Nutrient Management in Soybeans

(Male) Okay, my name is Dorivar Ruiz-Diaz, Soil Fertility and Alternative Management of the Department of Agronomy at Kansas State University. In the last few years, we’ve been working with the Kansas Soybean Commission to improve soil fertility and alternative management programs for soybean. One of the areas where we’ve been working more recently was focus on secondary micronutrients. A lot of the data that we’ve been getting has been already used by producers through meetings and Extension meetings. With my appointment of Extension, I have the opportunity to share a lot of this data with producers, so I think it already it already has, in terms of nutrient management for soybean, for many of the producers in Kansas. Something that we’ve been testing in recent years is the application of micronutrients to the seed in soybeans and how that may improve growth and yield and especially with high pH soils, conditions where micronutrients and secondary nutrients can be a limitation and places where we do see clearer the efficiency and we have seen a significant increase in yield, especially in situations of iron chlorosis, for example, in western Kansas which is a big factor, as more soybean is moving west and more acres are being established, especially under irrigation in western Kansas is really a big concern and in recent years, again, there has been a lot of increase of a number of acres in western Kansas and it’s usually high pH and iron chlorosis that can be a big challenge. We’ve been seeing a lot of benefit again, and especially in areas where we do have very high pH programs. We do see increases easily in the order from five to more than ten bushels per acre in yields. All other aspects that we’ve been also looking again, in those newer ground in western Kansas, for example, the use of micronutrients, especially nitrogen, in some of those cases, you know, correlation and the population of rhizomes in the soil not being established and again, a compliment in that with nitrogen fertilizers, for
example, can be a positive addition to the fertility program. We’re covering all the different types of managements, again, a lot of the most of the acres tend to me no-till for the most part, but again, we do have also conventional tillage in many parts of Kansas, so we are basically looking at all the different tillage systems.
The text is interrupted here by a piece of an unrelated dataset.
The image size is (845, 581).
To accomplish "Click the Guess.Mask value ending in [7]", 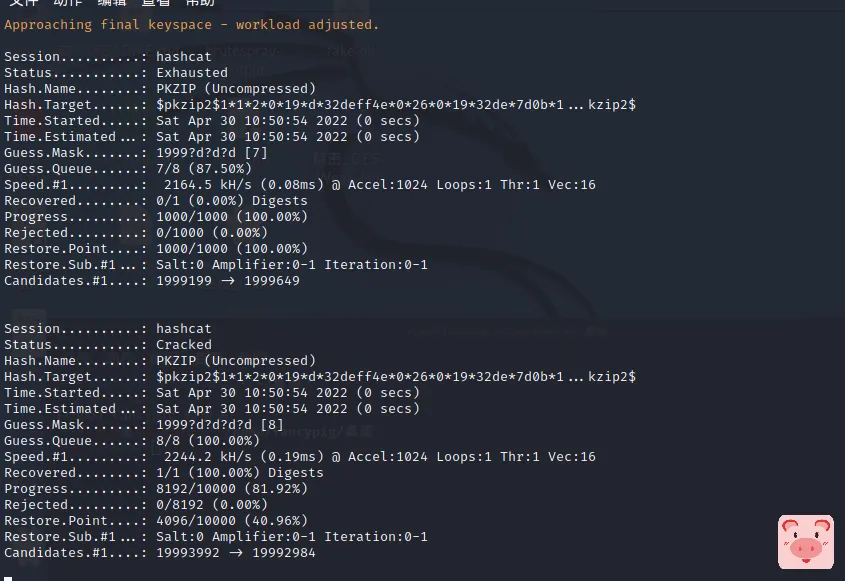I will click(212, 152).
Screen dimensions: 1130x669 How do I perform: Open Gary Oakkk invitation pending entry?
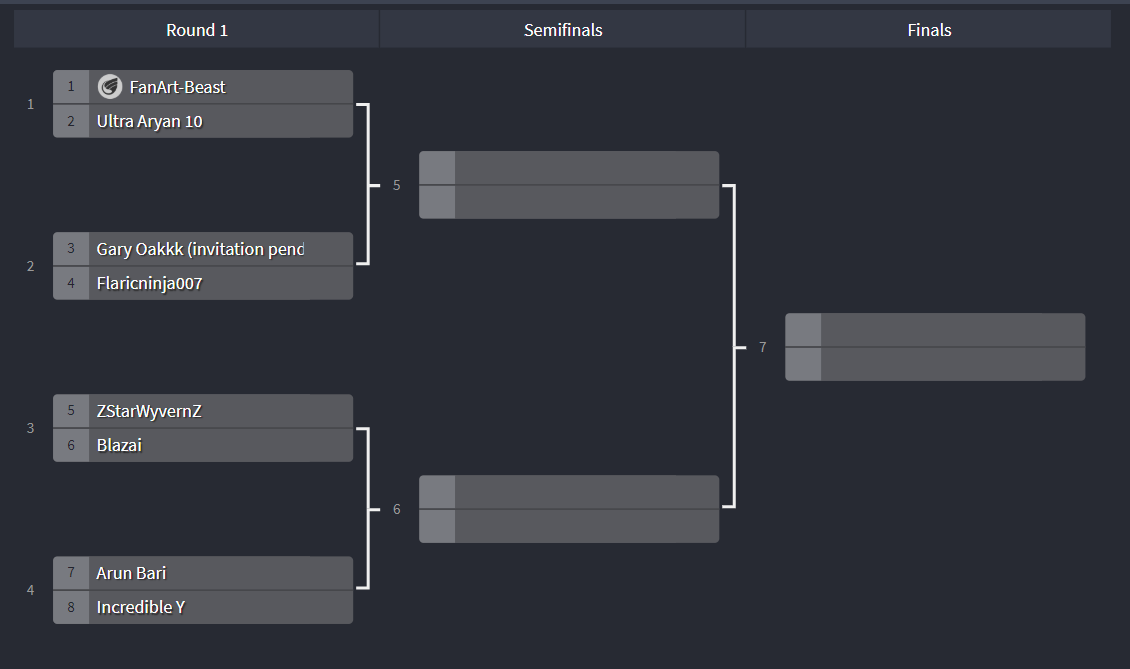[203, 249]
We are continuing especially with the micronutrients and secondary nutrients hopefully in the near future. There are a lot of things that we don’t know about, some of these nutrients, especially when it comes to the use of tissue analysis. The use some of the soil tests even, so I think we are developing a lot of new data that’s gonna be useful. A lot of information on secondary micronutrients is not available for Kansas and even in the U.S., we don’t have very much data, so all of this information, I think, is gonna be very useful to understand a little bit better. In terms of the outreach and the Extension component, I’m hoping also for producers to pay a little more attention to fertility programs for soybeans and make sure to provide all the, cover all the basics for getting the yield potential for soybeans, which I think in many cases, people maybe overlook, maybe more attention to other crops than soybeans, I think it needs a lot of attention when it comes to covering all the nutrient requirements.